I'll have to dig out the article, but earlier this year, Blackbelt magazine interviewed a man who had devised an "Ultimate Blackbelt Test" which took a year.  Needless to say, there were a lot of non-martial aspects to the test.  It involved philosphy, spirituality, being a good citizen, volunteering, artistic areas outside of the martial arts, such as poetry and painting, and of course, an essay.

Daniel


----------



## BrandonLucas (Dec 26, 2008)

Daniel Sullivan said:


> I'll have to dig out the article, but earlier this year, Blackbelt magazine interviewed a man who had devised an "Ultimate Blackbelt Test" which took a year. Needless to say, there were a lot of non-martial aspects to the test. It involved philosphy, spirituality, being a good citizen, volunteering, artistic areas outside of the martial arts, such as poetry and painting, and of course, an essay.
> 
> Daniel


 
Now that sounds like an in-depth test...and I can 100% see the merit in that.  

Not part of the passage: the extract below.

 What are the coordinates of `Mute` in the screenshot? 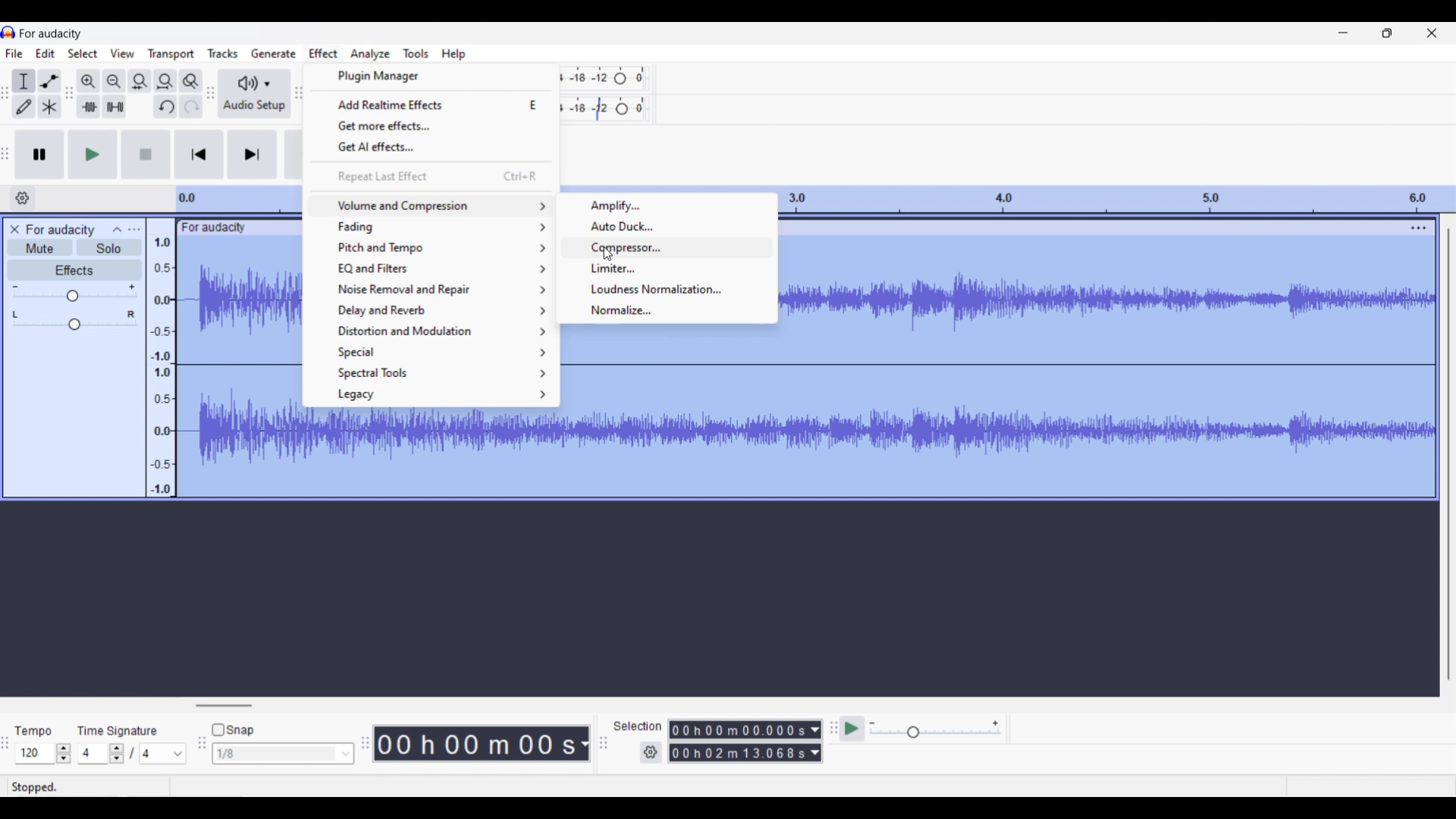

Now, I'll throw this out there for some more discussion:

If a person knows that they're being tested, do they perform any differently than they normally do?  If this is the case, then wouldn't a test be self-defeating?  How can a person deserve to wear a blackbelt rank that changes their M.O. only for the test?

Just food for thought and good, healthy discussion....


----------



## KELLYG (Dec 26, 2008)

If Black Belt candidates are being picked or advised to test by their Masters than they should have shown the black belt spirit in class.  The test at that point has already been taken and passed.  The actual black belt test is just a formality and important one but a formality just the same.


----------



## Sukerkin (Dec 26, 2008)

In line with what *Brandon* said above, for both of my post-kyu grade promotions, I never knew that I was being tested.  That's how it should be in my book.  It shall certainly be how I conduct things if the time should come where I stand in the shoes deciding such matters.


----------



## <_> (Dec 27, 2008)

Twin Fist said:


> 3-4 forms, 3 breaks and a couple fights wont tell you the most important thing:
> 
> Do they have HEART
> 
> ...




You need self defense, and it should take more than a few years to get there to. I like the idea of the 5 mile run, you might throw in something like cpr training to.


----------



## Miles (Dec 28, 2008)

I have done black belt tests which were nearly 72 hours straight through and black belt tests which were only 4 hours long.  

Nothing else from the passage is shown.